**RECORDS FOR THE EXERCISE**
————————
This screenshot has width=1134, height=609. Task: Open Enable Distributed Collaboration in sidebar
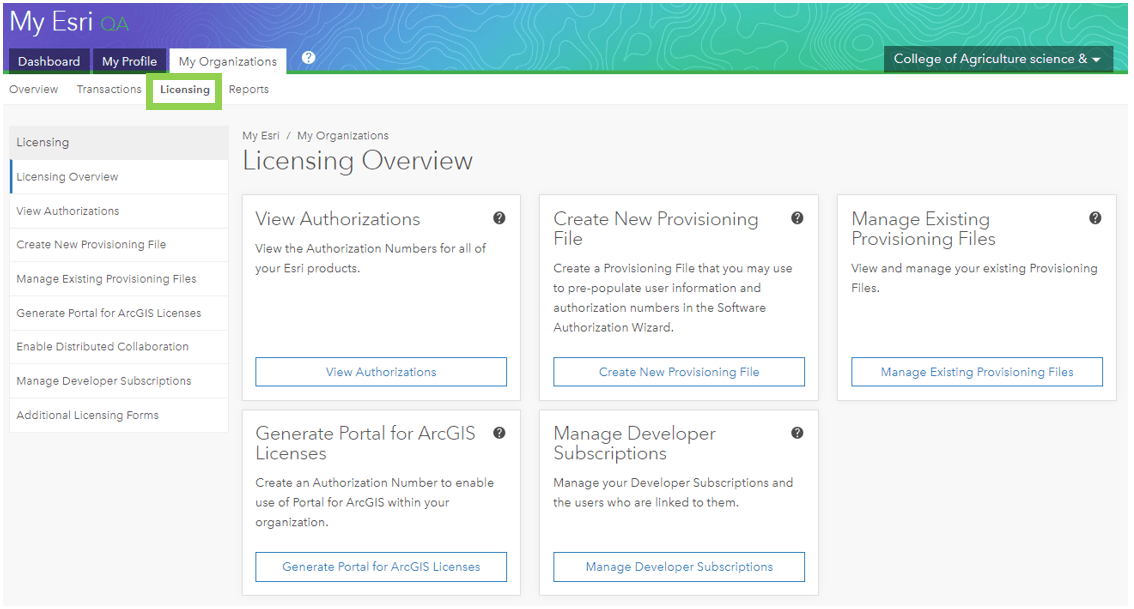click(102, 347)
————————
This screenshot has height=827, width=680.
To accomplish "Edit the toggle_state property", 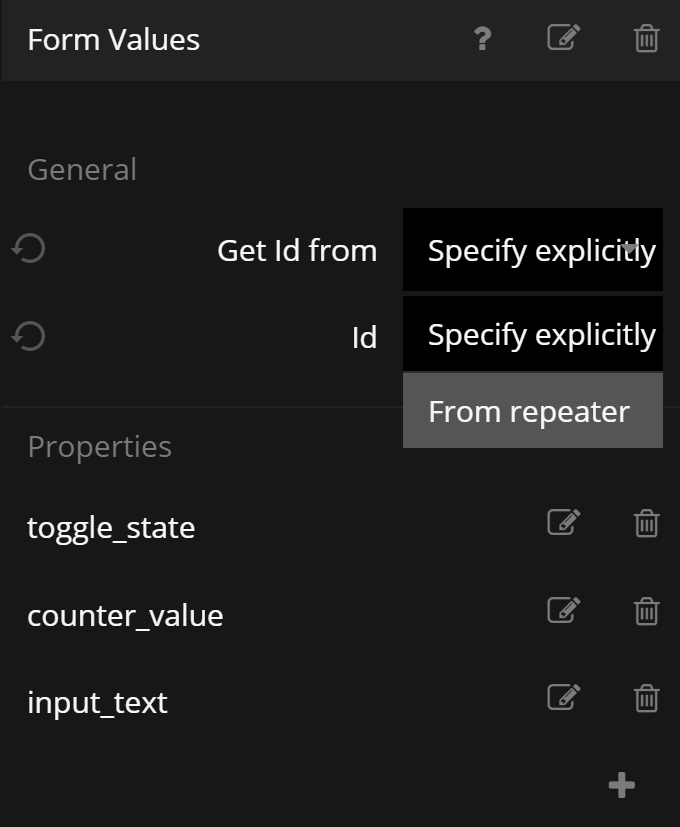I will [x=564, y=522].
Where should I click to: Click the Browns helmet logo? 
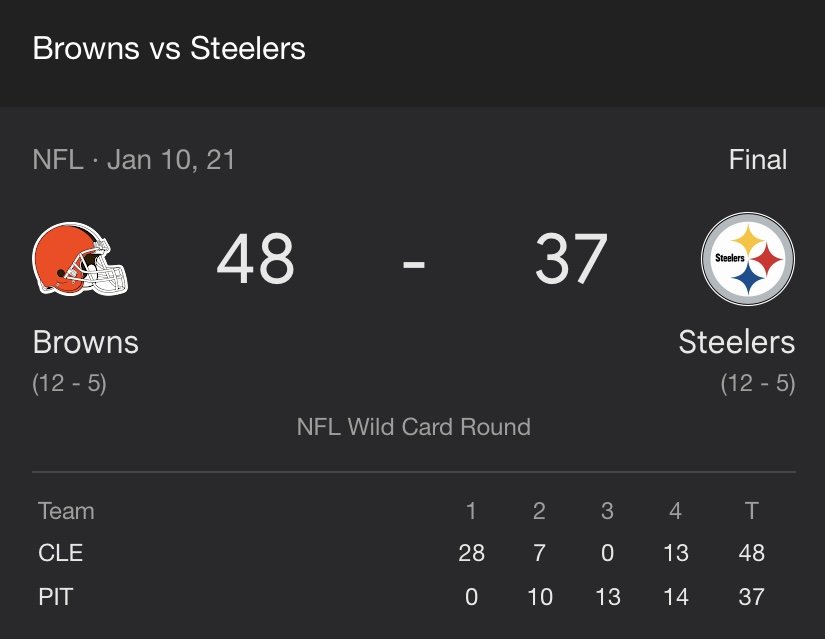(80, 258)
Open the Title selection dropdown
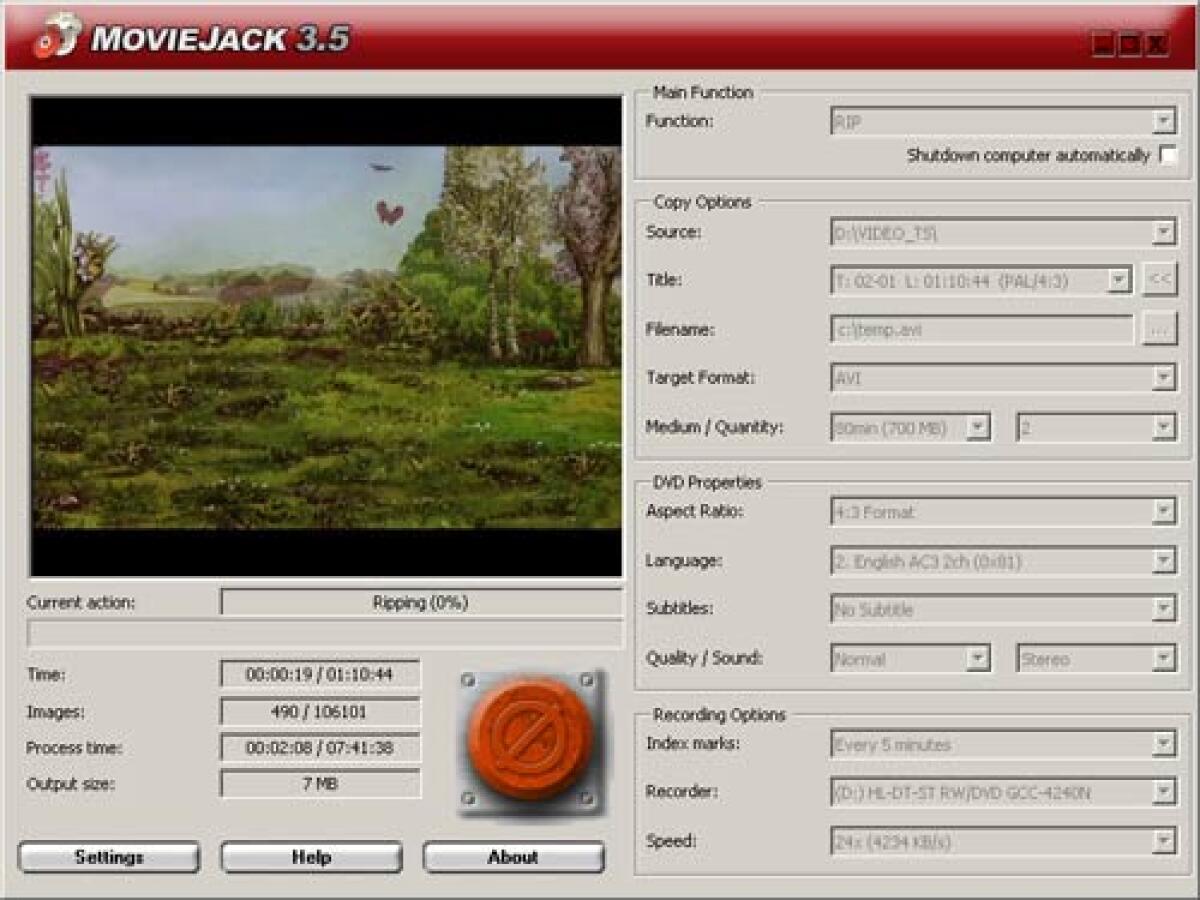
————————
**REQUIRED WORK**
Nothing but the lines from the one with "Where should I" to the one with "Open the Title selection dropdown" above, both included, should be transcribed, exactly and without pictures.

**THE ANSWER**
Where should I click to: Click the Browns helmet logo? 
(80, 258)
Open the Title selection dropdown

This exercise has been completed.